(Saved entries)
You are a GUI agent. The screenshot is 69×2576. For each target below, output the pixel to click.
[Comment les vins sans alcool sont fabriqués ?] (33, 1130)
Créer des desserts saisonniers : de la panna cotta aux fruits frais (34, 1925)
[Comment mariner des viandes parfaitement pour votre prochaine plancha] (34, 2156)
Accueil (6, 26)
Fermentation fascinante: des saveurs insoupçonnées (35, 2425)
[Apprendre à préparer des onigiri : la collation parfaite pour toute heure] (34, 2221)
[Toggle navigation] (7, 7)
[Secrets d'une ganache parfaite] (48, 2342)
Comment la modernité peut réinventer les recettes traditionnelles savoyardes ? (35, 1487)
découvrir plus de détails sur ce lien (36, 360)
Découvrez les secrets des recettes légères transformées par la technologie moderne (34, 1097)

- _YOUR ASSIGNMENT_
Look above for the line that contains "Comment la modernité". That line and every line after it through the end of the data must be written out exactly, with nothing else.

- _ANSWER BOX_
Comment la modernité peut réinventer les recettes traditionnelles savoyardes ? (35, 1487)
découvrir plus de détails sur ce lien (36, 360)
Découvrez les secrets des recettes légères transformées par la technologie moderne (34, 1097)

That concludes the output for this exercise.